ANTONIO ÓRPEZ MUÑOZ

Antonio nació en Martos en 1886.

El Coadjutor de la parroquia, Juan Bautista Pérez Rubio, certificaba la buena conducta moral y religiosa, la asistencia a los actos parroquiales, y la frecuencia en recibir los Santos Sacramentos.

Para la tonsura y órdenes Menores, en la publicata de la parroquia de Santa Ana y San Amador ante el Párroco, los testigos declaran “que los padres de Antonio Órpez Muñoz y sus abuelos paternos y maternos jamás han llevado nota ni tacha infamatoria”. Y también “que el pretendiente tiene inclinación al estado eclesiástico, que venera a los sacerdotes… ejercitándose en actos de piedad y educación cristiana”. “Que siempre lo ha visto arreglado y honesto en el traje, acciones y palabras, sin trato ni comunicación estrecha con mujeres…”. “Que ha cursado estudios propios de la carrera eclesiástica en los Seminarios de Baeza y de Jaén”.

Para el subdiaconado, el mencionado Párroco, el 4 de febrero de 1887, certifica que “es de buena vida moral y religiosa, usa constantemente el hábito talar y corona abierta”, y que asiste a la parroquia con puntualidad a las conferencias morales”. En el mismo sentido se manifiestan el Párroco y los testigos, a la hora de recibir el diaconado, en el mismo año, certificando su buena conducta.

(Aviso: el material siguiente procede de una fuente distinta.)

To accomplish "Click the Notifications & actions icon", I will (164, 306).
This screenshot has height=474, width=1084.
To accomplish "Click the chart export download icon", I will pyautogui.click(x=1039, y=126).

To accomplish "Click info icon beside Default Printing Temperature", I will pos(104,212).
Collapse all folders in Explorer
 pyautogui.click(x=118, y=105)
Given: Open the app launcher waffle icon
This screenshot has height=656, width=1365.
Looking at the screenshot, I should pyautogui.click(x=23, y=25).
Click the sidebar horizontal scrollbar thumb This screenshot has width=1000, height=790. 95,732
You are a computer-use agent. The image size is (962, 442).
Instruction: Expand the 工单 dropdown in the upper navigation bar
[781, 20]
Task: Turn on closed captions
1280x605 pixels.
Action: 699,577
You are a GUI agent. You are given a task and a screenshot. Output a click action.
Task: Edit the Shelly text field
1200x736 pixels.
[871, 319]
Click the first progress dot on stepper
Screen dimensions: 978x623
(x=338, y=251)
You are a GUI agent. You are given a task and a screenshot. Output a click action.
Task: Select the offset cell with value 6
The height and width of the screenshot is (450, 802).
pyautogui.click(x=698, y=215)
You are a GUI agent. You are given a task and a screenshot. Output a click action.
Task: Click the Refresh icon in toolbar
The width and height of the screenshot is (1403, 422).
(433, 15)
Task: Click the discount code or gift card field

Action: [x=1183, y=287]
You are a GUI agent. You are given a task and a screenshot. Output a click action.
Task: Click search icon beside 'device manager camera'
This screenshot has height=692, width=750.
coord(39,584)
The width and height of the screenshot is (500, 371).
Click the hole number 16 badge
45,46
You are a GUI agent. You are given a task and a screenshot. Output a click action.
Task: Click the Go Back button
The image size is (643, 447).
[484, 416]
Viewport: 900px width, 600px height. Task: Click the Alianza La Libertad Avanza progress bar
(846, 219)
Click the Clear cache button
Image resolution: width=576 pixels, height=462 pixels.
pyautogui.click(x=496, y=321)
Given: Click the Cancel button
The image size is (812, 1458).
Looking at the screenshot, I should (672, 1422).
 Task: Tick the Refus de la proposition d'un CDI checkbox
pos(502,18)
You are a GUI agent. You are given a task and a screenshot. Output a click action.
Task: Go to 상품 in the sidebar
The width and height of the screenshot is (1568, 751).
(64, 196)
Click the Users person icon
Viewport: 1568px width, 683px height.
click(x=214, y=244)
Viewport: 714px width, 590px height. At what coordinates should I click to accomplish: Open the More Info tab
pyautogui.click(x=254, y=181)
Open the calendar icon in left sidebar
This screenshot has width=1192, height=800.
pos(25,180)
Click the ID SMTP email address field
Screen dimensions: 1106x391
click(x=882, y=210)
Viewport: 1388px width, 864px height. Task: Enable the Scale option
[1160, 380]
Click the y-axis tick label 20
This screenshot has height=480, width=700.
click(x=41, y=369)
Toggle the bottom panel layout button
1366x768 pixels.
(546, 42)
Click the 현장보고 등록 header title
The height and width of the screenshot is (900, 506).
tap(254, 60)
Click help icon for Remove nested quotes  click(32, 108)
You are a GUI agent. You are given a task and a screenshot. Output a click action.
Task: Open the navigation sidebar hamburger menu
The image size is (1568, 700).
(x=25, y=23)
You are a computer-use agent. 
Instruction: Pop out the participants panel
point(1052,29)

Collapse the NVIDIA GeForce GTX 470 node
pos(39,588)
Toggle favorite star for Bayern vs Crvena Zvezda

El Domingo de Pasión de 1888, recibe el diaconado. Ya como presbítero, simultaneó su servicio a la parroquia con su tarea de Confesor del Convento de la Divina Pastora de la misma ciudad.

DATOS DE INTERÉS

Estado

Sacerdote

Edad

72 años

Nacimiento

Martos, el 3 de octubre de 1864

Ordenación presbiteral

Semana de Pasión de 1888

Ministerios

Coadjutor de la parroquia de Torredelcampo (noviembre de 1888), Coadjutor de la parroquia de Santa Ana y San Amador de Martos (al menos desde 1905)

Muerte

Cementerio de Monte Lope Álvarez, el 11 de noviembre de 1936

RESEÑA

MARTIRIO

Detenido el 7 de agosto de 1936, fue llevado a la prisión de Martos. Así se indica en el libro de la prisión. Junto a la fecha de ingreso se anota la de salida: el 11 de octubre de 1936. Antonio Órpez Muñoz, está incluido en la saca de ese día, compuesta de once presos, incluida una mujer, llamada Juana Quero Taverner. A los once los llevaron al Cementerio de Monte Lope Álvarez. El traslado estuvo surcado de torturas, y a Antonio Órpez (el único sacerdote) lo sometieron a vejaciones, como hicieron también con la única mujer del grupo. Los ataron juntos a él y a ella, viuda de un médico, señora buenísima, que en su vida realizó una larga cadena de obras de caridad y de asistencia a los necesitados. Los trasladaron en un camión. Antonio sufrió un colapso. 

Murió bendiciendo a sus enemigos. Se había confesado en la cárcel, poco antes. Se sabe con certeza que la piadosa y caritativa señora, antes de ser fusilada, atada a Antonio, besó las manos a los que se disponían a fusilarla, diciendo: “Dejadme besar las manos de los que me van a abrir las puertas del Cielo”.

En el lugar llamado “Las máquinas”, en el cementerio de Monte Lope Álvarez, fue martirizado. Su cadáver fue encontrado con la mano izquierda cortada y con tiros en la cabeza.

ORACIÓN

Señor, concédenos ser siempre, como Antonio, testigos valientes de tu Evangelio y entregar cada día nuestra vida en servicio a nuestros hermanos. Amén.